Researchers at Washington University School of Medicine in St. Louis have received a grant from the Centers for Disease Control and Prevention (CDC) totaling $12.5 million to investigate the real-world effectiveness of influenza and COVID-19 vaccines and the immune response to infection and vaccination against these two illnesses.
Unlike a strictly controlled clinical trial, this research is aimed at understanding how vaccination strategies work for people living and working in the community, where they may not receive vaccines and boosters on a strict schedule, or from a single vaccine maker.
“We want to understand how these vaccines work in the real world,” said principal investigator Stacey L. House, MD, PhD, an assistant professor of emergency medicine. “These vaccines have proven to be effective in clinical trials. But we don’t know what it means for the immune response if second doses are delayed, or if boosters are taken at vastly different times, or if people switch vaccine manufacturers for their third or fourth dose, for example.

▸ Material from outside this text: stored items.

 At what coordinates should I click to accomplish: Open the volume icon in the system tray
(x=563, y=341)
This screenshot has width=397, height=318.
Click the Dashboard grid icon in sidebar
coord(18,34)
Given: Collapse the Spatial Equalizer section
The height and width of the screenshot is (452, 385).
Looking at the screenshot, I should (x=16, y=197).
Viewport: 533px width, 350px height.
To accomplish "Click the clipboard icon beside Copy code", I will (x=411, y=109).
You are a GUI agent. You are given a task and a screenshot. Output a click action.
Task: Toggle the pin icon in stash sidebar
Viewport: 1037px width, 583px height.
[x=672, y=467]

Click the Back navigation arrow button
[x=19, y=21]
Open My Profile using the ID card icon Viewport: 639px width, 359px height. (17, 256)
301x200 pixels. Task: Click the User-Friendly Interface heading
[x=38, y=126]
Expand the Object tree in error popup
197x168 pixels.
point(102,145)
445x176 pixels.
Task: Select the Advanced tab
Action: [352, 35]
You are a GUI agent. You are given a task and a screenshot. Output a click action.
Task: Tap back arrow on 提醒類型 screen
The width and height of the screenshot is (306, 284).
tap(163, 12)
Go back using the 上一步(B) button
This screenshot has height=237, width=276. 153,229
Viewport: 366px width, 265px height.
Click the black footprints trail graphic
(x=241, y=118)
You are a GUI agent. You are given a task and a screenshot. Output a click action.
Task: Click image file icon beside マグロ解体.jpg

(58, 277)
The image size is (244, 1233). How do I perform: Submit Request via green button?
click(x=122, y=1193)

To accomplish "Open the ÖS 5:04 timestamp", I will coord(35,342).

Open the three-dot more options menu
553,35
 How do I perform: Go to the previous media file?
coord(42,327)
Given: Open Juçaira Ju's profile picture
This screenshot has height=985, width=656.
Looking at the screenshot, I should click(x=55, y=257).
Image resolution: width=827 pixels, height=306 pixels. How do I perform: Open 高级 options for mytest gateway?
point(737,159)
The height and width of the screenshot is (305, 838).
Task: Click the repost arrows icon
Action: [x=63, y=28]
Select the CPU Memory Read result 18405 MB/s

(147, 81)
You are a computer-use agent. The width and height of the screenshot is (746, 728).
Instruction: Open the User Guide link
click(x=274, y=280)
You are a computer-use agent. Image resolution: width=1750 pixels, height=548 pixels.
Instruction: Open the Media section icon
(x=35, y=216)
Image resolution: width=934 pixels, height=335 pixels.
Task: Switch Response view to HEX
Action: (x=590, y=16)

By enrolling large numbers of patients and gathering many data points about them, we hope to understand how effective vaccines are in a diverse community.”
The School of Medicine is one of seven sites enrolling patients in this CDC study. The others are the University of Michigan, Baylor Scott & White Health, Kaiser Permanente Washington, the University of Pittsburgh, University Hospitals Cleveland, and Arizona State University. Duke University will serve as the study’s coordinating center.
As part of the vaccine effectiveness project, House and her team will seek to enroll at least 5,000 participants in the St. Louis region over the grant’s five years. Patients — adults and children — who come to Barnes-Jewish Hospital, Missouri Baptist Medical Center and St. Louis Children’s Hospital with respiratory tract infections will be tested for influenza and COVID-19 and can choose to participate in the study. House said the investigators will collect data on participants’ vaccine history and general medical history and will follow them over time to collect data on any complications patients may experience from these viral infections.
“The abundance of data we will collect on these patients should allow us to see how pre-existing conditions, medications and social determinants of health, such as education and access to health care, may affect vaccine effectiveness and how well patients recover after these infections,” said House, who is also vice chair for clinical research in the Department of Emergency Medicine as well as director of the Emergency Care Research Core.
The researchers also will perform subtype analysis and viral genome sequencing on viral samples from patients to identify and track new viral variants that emerge over time. These samples and sequences will be made available for further research through a national repository that is part of the CDC’s U.S. Flu Vaccine Effectiveness Network.
A second project will analyze immune responses to various COVID-19 and influenza vaccines. Led by infectious disease specialists Rachel Presti, MD, PhD, an associate professor of medicine, and Jane O’Halloran, MD, PhD, an associate professor of medicine, researchers will collect samples from patients at specific time points before and after receiving a COVID-19 or influenza vaccine. The samples will be used to assess antibody levels as well as the responses of B cells and T cells, key components of the body’s immune system, to vaccination.